*PROBLEM DESCRIPTION:*
Wherever the word "browser" turns up in a line of the entries, copy that line.

::::::::::

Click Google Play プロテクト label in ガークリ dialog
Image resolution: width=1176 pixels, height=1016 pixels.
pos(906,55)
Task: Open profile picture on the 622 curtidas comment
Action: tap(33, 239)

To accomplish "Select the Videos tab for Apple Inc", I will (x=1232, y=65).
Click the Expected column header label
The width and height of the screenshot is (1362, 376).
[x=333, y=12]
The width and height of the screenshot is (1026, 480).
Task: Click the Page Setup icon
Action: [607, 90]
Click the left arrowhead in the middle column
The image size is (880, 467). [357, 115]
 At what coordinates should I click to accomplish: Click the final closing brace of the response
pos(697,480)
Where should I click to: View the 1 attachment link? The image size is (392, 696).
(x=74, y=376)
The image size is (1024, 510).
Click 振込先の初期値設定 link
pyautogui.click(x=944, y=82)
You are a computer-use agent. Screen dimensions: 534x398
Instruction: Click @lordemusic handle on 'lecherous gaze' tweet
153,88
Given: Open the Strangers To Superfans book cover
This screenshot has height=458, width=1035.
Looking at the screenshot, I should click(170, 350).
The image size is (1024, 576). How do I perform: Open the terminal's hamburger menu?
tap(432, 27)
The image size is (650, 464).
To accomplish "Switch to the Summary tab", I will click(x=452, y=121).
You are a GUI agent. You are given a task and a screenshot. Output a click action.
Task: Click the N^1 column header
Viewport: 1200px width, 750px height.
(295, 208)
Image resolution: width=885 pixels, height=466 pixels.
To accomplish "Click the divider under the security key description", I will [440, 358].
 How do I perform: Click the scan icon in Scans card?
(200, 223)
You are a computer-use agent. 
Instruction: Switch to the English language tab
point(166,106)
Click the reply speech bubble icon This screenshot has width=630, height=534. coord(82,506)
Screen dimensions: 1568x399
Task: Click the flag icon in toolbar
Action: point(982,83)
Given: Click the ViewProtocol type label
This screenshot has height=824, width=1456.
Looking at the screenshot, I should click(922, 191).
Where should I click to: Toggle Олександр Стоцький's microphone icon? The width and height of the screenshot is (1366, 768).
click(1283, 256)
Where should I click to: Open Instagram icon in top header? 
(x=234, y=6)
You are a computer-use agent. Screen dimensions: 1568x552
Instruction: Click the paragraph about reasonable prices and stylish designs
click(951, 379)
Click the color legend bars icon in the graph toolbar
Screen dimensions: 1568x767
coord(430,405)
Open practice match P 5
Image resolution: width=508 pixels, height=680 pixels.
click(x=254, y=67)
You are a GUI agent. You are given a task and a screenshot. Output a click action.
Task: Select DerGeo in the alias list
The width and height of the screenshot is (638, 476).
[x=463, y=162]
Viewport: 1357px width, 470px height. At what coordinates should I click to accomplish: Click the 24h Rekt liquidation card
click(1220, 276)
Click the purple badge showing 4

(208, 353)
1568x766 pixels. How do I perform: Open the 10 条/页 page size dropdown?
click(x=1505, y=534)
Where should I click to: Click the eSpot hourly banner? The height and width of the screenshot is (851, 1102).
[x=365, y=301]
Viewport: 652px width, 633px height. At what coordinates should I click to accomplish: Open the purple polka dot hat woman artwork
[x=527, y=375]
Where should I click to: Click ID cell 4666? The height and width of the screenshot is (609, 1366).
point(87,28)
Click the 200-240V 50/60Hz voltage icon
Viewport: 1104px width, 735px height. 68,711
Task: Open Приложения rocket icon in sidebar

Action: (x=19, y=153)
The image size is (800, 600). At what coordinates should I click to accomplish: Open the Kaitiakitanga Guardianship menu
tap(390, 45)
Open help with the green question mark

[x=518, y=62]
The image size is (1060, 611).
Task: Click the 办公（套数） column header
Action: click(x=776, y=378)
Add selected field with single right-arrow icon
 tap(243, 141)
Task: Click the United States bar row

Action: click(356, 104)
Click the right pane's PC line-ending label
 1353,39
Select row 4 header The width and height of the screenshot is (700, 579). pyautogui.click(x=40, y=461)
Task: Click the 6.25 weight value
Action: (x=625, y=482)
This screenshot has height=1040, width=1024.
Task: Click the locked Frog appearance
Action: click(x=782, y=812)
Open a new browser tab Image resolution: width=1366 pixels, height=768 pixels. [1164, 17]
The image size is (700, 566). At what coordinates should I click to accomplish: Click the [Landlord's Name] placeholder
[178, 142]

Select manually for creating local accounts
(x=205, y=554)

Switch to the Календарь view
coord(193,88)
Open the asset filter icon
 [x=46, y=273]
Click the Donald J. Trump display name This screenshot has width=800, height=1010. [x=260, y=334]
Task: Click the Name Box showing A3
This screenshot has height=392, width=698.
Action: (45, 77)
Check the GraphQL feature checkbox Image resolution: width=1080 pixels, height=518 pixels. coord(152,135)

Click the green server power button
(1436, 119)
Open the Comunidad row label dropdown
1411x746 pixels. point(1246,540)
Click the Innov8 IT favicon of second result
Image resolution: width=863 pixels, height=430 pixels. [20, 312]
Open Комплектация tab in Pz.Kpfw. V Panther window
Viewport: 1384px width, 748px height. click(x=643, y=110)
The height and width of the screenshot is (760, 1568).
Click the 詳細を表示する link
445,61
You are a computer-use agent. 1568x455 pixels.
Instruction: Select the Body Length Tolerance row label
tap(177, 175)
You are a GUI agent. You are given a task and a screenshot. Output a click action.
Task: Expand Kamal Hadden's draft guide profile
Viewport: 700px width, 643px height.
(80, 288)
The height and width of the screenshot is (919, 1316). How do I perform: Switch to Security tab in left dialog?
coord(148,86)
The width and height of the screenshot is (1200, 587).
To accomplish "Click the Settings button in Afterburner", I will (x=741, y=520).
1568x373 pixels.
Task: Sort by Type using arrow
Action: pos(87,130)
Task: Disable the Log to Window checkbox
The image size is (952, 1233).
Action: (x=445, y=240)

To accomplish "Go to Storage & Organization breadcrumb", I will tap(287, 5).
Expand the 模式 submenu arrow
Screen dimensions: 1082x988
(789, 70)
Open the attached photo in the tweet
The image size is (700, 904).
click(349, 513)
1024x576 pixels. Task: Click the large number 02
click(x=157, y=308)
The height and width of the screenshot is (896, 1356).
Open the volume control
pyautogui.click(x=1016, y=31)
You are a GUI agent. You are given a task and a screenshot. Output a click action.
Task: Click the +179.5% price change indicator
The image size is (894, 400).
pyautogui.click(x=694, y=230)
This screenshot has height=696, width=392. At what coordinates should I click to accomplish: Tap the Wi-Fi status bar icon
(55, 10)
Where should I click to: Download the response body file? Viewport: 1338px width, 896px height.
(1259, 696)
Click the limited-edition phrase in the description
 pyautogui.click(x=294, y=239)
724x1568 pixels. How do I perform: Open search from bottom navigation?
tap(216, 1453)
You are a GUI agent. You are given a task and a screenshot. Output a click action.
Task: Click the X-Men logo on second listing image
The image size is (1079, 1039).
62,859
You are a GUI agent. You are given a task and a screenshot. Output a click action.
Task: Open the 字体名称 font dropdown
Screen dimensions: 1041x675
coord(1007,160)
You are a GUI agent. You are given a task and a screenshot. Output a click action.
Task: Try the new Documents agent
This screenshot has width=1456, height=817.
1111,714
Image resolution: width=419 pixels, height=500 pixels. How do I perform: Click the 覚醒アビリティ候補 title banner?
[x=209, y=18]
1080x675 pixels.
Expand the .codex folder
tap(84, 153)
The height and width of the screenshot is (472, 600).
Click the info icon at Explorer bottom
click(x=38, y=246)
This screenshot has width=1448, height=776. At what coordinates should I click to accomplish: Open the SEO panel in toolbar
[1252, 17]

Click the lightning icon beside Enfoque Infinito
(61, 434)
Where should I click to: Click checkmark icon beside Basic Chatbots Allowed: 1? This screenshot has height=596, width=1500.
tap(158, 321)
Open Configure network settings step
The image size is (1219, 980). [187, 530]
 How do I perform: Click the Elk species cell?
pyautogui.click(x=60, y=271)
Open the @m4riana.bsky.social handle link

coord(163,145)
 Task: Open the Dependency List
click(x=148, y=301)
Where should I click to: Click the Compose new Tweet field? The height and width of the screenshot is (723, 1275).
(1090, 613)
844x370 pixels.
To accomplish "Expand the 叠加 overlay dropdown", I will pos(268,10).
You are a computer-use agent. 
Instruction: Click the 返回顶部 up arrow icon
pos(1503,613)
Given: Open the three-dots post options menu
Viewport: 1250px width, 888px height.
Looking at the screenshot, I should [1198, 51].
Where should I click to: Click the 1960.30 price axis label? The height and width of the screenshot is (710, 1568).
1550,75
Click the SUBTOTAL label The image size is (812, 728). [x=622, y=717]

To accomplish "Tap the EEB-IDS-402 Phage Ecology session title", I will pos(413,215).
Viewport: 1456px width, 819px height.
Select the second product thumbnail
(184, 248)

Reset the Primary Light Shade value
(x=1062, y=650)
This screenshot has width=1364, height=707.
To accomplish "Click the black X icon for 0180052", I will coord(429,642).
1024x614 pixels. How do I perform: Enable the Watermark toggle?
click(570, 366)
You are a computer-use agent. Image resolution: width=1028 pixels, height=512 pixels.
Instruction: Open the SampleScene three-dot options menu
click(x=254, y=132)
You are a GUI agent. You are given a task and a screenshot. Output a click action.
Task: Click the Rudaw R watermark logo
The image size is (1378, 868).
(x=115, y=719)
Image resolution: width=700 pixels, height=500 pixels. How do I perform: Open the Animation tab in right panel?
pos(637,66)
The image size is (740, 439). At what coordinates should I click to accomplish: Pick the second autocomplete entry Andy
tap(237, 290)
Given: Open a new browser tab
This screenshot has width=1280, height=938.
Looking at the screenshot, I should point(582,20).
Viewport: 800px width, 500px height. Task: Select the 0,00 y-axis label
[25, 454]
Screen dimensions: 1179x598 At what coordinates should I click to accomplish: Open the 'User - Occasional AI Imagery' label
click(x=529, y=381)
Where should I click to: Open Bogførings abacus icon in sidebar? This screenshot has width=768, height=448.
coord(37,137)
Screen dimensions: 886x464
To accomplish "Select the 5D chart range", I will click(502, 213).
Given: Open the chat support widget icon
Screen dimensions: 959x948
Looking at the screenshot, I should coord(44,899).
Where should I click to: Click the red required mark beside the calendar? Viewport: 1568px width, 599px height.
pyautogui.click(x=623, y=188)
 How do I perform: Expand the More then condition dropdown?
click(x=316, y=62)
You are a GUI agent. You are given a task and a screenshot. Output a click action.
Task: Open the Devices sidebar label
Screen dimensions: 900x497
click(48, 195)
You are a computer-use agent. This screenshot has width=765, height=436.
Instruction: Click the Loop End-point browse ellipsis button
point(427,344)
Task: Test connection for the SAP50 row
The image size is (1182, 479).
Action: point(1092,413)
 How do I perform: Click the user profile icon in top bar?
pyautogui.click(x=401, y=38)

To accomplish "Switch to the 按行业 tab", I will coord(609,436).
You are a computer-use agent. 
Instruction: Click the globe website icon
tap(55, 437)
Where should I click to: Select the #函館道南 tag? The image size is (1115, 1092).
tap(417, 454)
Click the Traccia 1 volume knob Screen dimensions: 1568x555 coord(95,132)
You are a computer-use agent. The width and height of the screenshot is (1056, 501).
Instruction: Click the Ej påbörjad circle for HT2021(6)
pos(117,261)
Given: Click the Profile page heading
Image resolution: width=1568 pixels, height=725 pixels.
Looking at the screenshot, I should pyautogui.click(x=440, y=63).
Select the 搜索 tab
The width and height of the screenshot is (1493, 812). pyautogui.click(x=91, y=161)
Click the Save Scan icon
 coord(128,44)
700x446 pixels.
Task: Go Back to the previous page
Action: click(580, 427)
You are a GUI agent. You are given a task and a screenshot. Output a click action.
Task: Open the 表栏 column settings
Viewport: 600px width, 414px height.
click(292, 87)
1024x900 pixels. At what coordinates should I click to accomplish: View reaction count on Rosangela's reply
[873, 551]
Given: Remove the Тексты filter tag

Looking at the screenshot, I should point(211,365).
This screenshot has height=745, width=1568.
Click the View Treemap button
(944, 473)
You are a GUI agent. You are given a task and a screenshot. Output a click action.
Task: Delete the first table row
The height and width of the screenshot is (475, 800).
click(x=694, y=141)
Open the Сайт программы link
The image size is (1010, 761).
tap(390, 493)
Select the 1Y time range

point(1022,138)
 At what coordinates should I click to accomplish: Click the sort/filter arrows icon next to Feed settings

::::::::::

*OUTPUT FOR THIS TASK:*
Open a new browser tab Image resolution: width=1366 pixels, height=768 pixels. [1164, 17]
Given: Open a new browser tab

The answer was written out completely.